## Page excerpt
****************************************
Two-year-olds and aggravation: repetition is the key

Over the weekend I seriously considering penning a work of academic nonfiction entitled “God & Gutenberg: The Church & Copyright” until I realized that I was both nonreligious and not Larry Lessig.

My only prior knowledge of Gutenberg being downloading some eBooks from the Project that bears his name and my experience in the church was mainly centered around Methodist “Vacation Bible School” as a kid.

Thankfully for everyone, I’m not writing the book, I’m staying willfully ignorant of all the history surrounding Gutenberg (I get the Movable Type thing) and I stopped going to VBS after age 12.

What does this story have to do with two-year-olds? We both get strange ideas in our heads, apparently.
****************************************
## Raw data
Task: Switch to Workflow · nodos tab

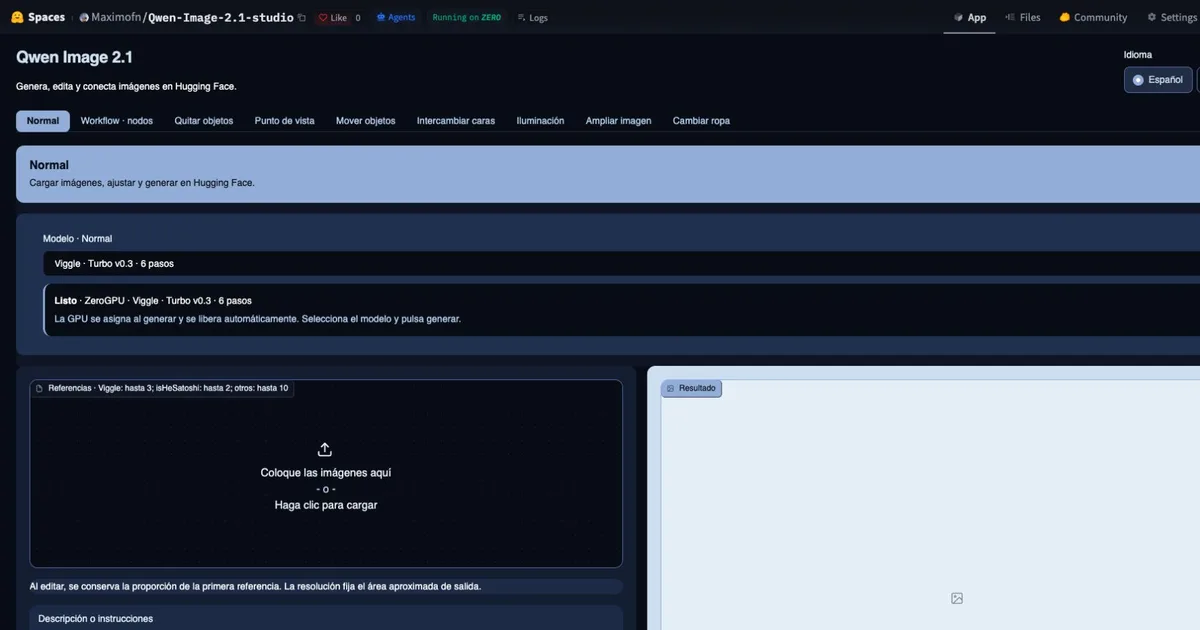Action: tap(117, 121)
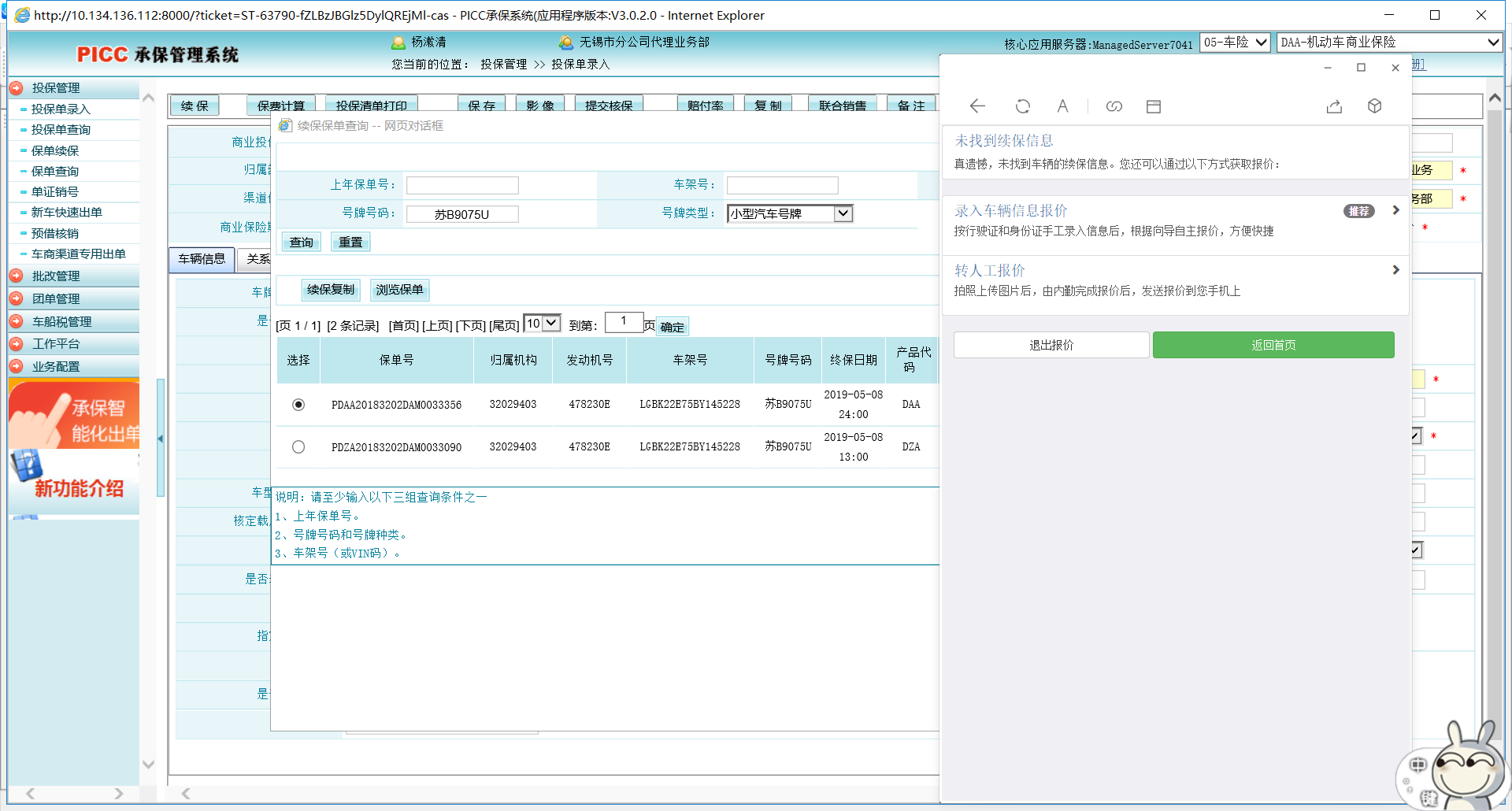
****************************************
## What you need to do
1) In the post on two-year-olds and aggravation, at what age did the writer stop attending VBS?
2) List the nouns that appear in the title of the book the writer considered penning, according to the post on two-year-olds and aggravation.
3) Carry on the post about two-year-olds and aggravation, starting after its final sentence.

## Answers to the exercise
1) Age 12.

2) God, Gutenberg, Church, Copyright

3)
Owen (my two-year-old) got an idea stuck in his head this morning and it wouldn’t let him go. Over the weekend he injured his big toe by dragging it behind him (without his shoe on) to stop his scooter. Having already nearly ruined two pair of shoes in the same manner, he went about destroying his digits.

So after getting a band-aid this morning, the hot topic at the breakfast table was “Is my band-aid still on?”

The “conversation” went like this. Twelve times in a row.

Owen: Is my band-aid still on?
Me: Yes
Owen: Is my band-aid still on?
Me: Yes
Owen: Is my band-aid still on?
Me: Yes
Owen: Is my band-aid still on?
Me: Your band-aid is still on.
Owen: Yeah, it is!

Seriously. Twelve times.

And not Twelve verses, Twelve conversations of the exact wording and length as above.

Verbatim.

In the process of dropping him off at daycare I warned them of his obsession which means one thing: he didn’t mention it once. Until I got there.

I love that kid. He and I both need to learn to let go though.

G’night!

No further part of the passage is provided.